Expert calls for human-controlled evolution to be named 'genetic welding'
An evolutionary geneticist proposes that we call evolutionary meddling "genetic welding," according to an opinion paper published in Trends in Genetics on March 28.
By introducing easily distributed genes throughout whole populations, humans can quickly alter the evolutionary trajectory of animals or plants using the CRISPR-Cas9 technology. Therefore, he contends that before implementing genetic welding, its potential ethical and scientific ramifications must be carefully considered.
Can evolution be controlled by humans?
"The capability to do genetic welding has only taken off in the last few years, and much of the thinking about it has focused on what can happen in the near term," said Asher Cutter of the University of Toronto in a press release.
"Ethically, before humans apply this to natural populations, we need to start thinking about what the longer-term consequences might be on a time scale of hundreds or thousands of generations."
It is common knowledge that genes have a 50:50 chance of being transferred from parent to child in classical Mendelian genetics. However, this isn't always the case. Some genes can bias their own transmission in a way that makes them much more likely to be inherited, a phenomenon known as "genetic drive."
The human-mediated equivalent of this is genetic welding, which involves introducing genes with an unfair heritability advantage into natural populations.

These genes generate considerably faster evolutionary change than the typical slow plod we observe from the natural and artificial selection because they spread freely and quickly through populations.
Genetic drives and welding can also preserve genes that don't always benefit the organisms that carry them. For instance, the latter has been suggested as a tool for managing invasive species and mosquito populations that carry diseases.
Moreover, genetic welding could genetically modify threatened species to make them resistant to contagious infections that could otherwise wipe them out.
"It raises the question of how much humans should intervene in processes that are normally beyond our control," stated Cutter.
Opening up "a much bigger can of worms"
He warned that the prospect of using genetic welding as a tool would arise if ethicists, physicians, and legislators decide that it is appropriate in some circumstances to modify the germ line of humans.
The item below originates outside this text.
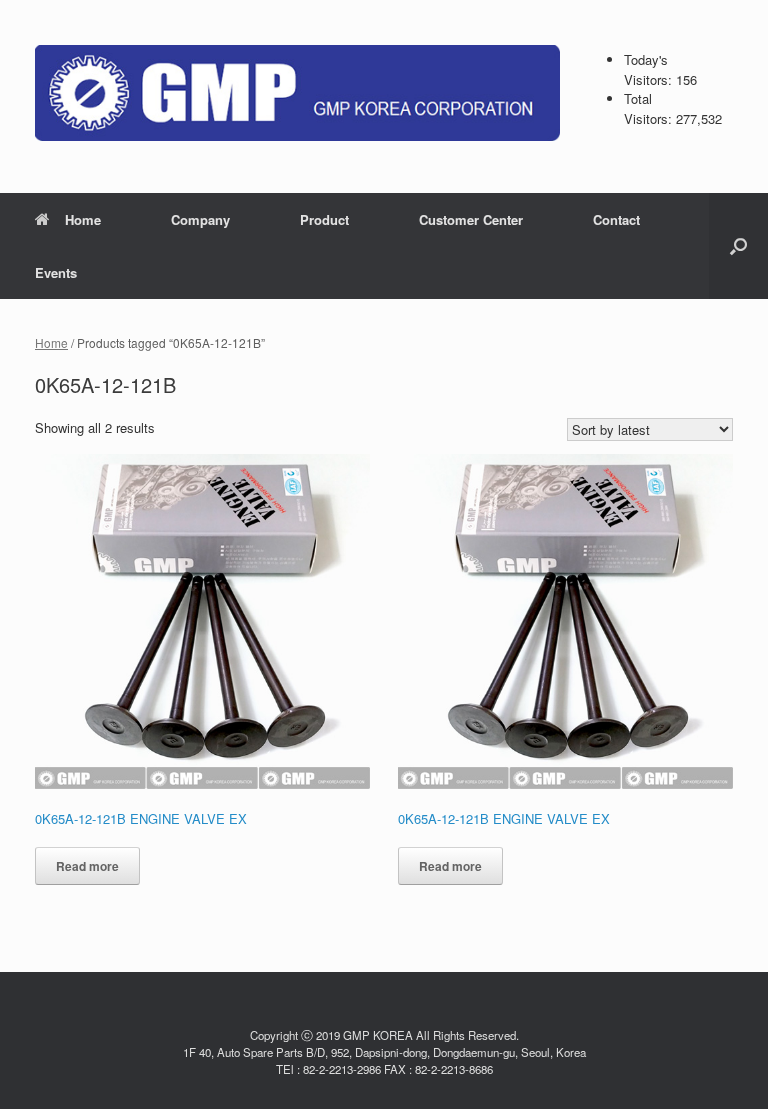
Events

"This would open a much bigger can of worms by virtue of the fact that genetic welding could change the entirety of a population or species, not just a few individuals that elected to have a procedure," he added.
While it may be challenging to experimentally evaluate the long-term effects of genetic welding, Cutter argued that thought experiments, mathematical theory, computer simulations, discussions with bioethicists, as well as experiments in short-lived organisms with rapid reproduction could all play important roles.